If it does, follow these 13 guest blogging policies so you don’t run into any complications.

Just as beach and weekend homeowners get guest requests, so do popular blogs. The reason is simple: location, location, location. Whether it’s a vacation home or a popular blog, it’s where everyone wants to be and be seen.

Why invite guest bloggers? 5 benefits

From a blog owner’s perspective, here are five benefits guest bloggers bring to your blog. (Here’s an outline of the benefits for guest bloggers.) Guest bloggers:

Reduce your content creation. This is especially useful during busy periods or vacation(s).

Offer a different perspective on topics important to your audience. This is useful for dialog on your blog.

Present information that’s not part of your expertise. Using guest experts shows that you’re in the know, which reflects well on you.

Attract new readers to your blog. Guest bloggers may bring their followers and/or new readers interested in the additional content.
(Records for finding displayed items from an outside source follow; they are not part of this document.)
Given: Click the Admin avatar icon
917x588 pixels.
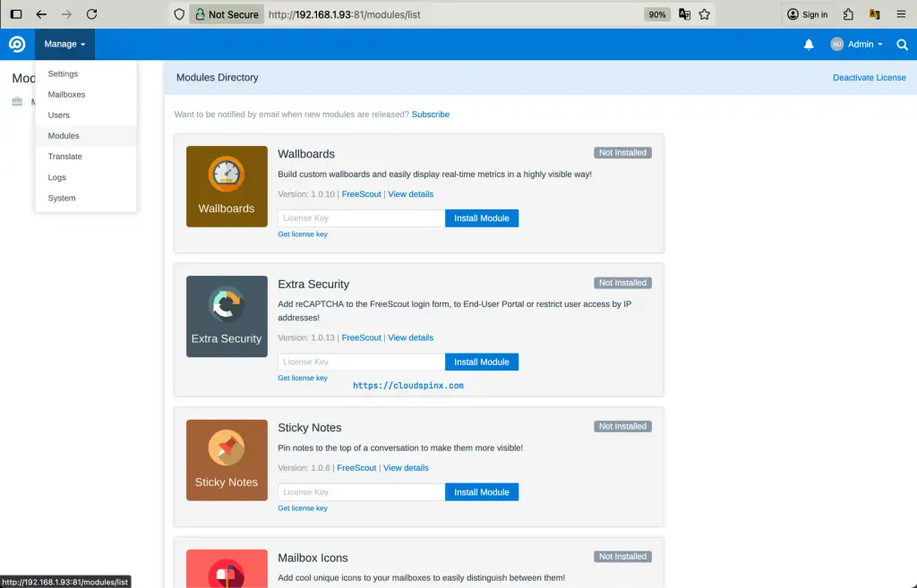Looking at the screenshot, I should click(836, 44).
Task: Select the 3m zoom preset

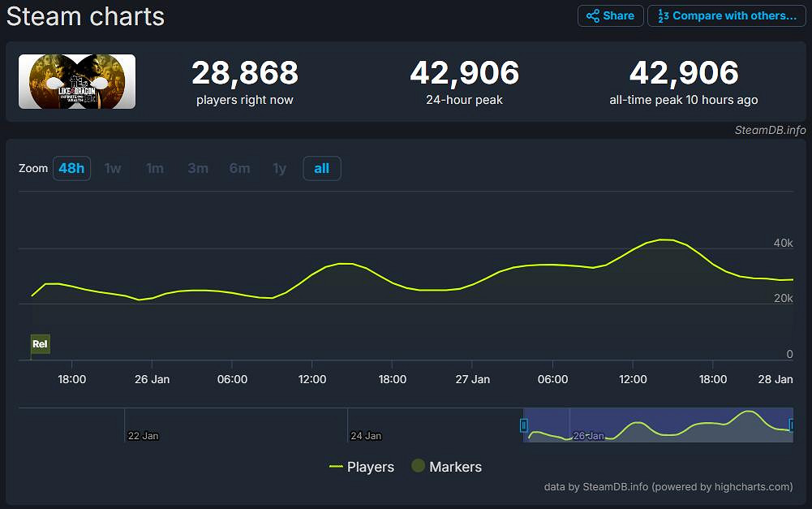Action: [197, 168]
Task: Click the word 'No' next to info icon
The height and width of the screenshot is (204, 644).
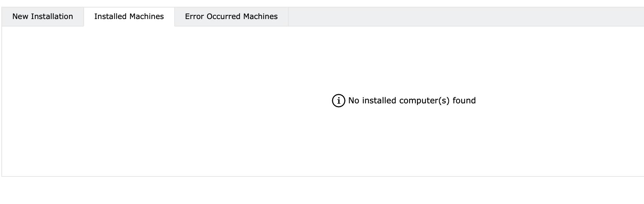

Promote your blog to their readers. Ask guests to let their friends and followers know about their post on your site.

13 guest guidelines

While it’s great to have people visit, you don’t want to feel like your vacation home is a hotel where you’re the maid. The same applies to guest writers on your blog. To this end, create a set of guidelines to post on your blog to set parameters for guest authors based on your blog topic, brand and goals.

1. Topic. Who chooses the post topic, the writer or the blog owner? If the writer decides, do you as the blog owner need to approve the topic? Do you need to see the entire post before you accept it? Do you require additional proof of writing ability such as other guest posts, columns and/or a blog?

2. Post length. How long do you want guest posts to be? Length should be similar to the rest of your posts. You don’t want a 400-word post if your average post is 700 words.

3. Timing. How far in advance of the publication date should the writer sbumit the post? Don’t overlook the time needed to edit and add technical elements.

4. Content. Do you require guests to write original content? Can they repurpose or reprint material? Do you have other content requirements? Do you have any requirements regarding the language they use, such as four-letter words? Do you expect writers to actively respond to comments?

5. Keywords. Do you ask guest writers to include specific keywords or write about certain topics on your website? Do you provide these?

6. Links. Do you allow writers to have links to their blog or website in the body of their content? If so, do you have any limitations on the use of links such as the number of links and where they can link to? For example, no links to a competitor or product.

7. Presentation. Do you want the writer to include graphics, photographs, presentations and/or videos? If so, who’s responsible for checking the IP rights? Do you have any specific guidelines regarding size, etc.?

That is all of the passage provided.